African Americans are often targeted by advertisers, food manufacturers, and food activists because of their purported “susceptibility” to the influence of the ethics of others – meaning, those of white people. On the one hand, food producers use packaging, advertisements, and various other types of media to persuade people of color (POC) to purchase their products – many of which are lacking in health. For example, many ads for sodas like Coca Cola will feature black actors portrayed in a happy, healthy environment, suggesting to those watching that buying such a product will contribute to their health and happiness. These companies also exploit the natural affinity humans have for sugar in their targeting of POC. The food marketed may taste good, but it is not nutritionally – or ethically – good.

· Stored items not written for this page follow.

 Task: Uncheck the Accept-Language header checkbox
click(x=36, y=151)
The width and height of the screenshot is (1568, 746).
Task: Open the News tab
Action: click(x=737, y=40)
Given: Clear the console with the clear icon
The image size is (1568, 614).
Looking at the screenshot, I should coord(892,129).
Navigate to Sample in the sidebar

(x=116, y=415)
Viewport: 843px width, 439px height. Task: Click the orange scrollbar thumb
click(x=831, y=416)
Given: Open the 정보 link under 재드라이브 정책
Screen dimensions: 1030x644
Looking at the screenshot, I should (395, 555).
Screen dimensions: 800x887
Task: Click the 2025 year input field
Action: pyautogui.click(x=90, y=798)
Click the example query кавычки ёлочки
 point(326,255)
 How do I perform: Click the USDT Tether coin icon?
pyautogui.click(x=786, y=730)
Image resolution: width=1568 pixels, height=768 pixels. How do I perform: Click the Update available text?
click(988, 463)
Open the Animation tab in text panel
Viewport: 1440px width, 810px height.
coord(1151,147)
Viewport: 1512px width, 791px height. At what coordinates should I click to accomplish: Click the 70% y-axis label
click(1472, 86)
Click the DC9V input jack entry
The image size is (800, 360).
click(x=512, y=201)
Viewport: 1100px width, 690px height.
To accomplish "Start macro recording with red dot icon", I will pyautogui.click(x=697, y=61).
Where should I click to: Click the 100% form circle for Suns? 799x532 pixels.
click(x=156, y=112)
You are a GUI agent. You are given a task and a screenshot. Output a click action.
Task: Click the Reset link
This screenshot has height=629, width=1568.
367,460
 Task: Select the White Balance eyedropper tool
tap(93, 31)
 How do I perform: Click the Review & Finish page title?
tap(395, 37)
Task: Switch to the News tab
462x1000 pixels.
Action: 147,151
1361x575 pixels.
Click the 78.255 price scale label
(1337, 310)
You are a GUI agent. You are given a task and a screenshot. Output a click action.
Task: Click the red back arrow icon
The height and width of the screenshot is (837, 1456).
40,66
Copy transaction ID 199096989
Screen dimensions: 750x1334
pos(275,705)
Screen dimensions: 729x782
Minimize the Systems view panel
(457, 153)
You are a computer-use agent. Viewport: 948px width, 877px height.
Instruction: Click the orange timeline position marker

On the other hand, food activists advocate for “good food” under the assumption that their nutritional and ethical standards are universal. A white advocate may preach to Southern blacks about the nutritional benefits of eating cauliflower mash instead of mashed potatoes, but imposed knowledge refuses to acknowledge the learned tastes and cultural norms of those POC. With 36% of the U.S. population comprised of POC – who have distinctly different (i.e. nonwhite and thus unprivileged) experiences with their environments and culture – there is not likely a universal “white” ethic that can be accepted by such ranging diversity.
Rather than tackling issues of access to “good food” with universality, lots of food-related activism takes place at the community level, through the efforts of nonprofits and local government organizers. Within these groups, POC are absent. Only 18% of nonprofit employees are POC, and an even lesser 7% are executives. When you consider that 60% of nonprofit organizations serve POC and a presumed, but not always accurate, universal ethic is often imposed by these organizations, it becomes clear that many of these organizations are not effectively reaching the communities they are trying to impact.
I am one of the six total employees at the Liberty Hyde Bailey GREENhouse and Urban Farm. Allow me to be more transparent; I am one of the six total white employees at the Liberty Hyde Bailey GREENhouse and Urban Farm. Our mission is to help students gather knowledge about ways to pursue “a more sustainable and just food system.” Our team of employees is diverse in its own right; five of us are women, and several belong to the LGBTQ+ community. However, the racial homogeneity of our small-scale, for-profit farm is quasi-ubiquitous with the racial makeup of many other organic, community-oriented urban farms. That is, meager racial diversity.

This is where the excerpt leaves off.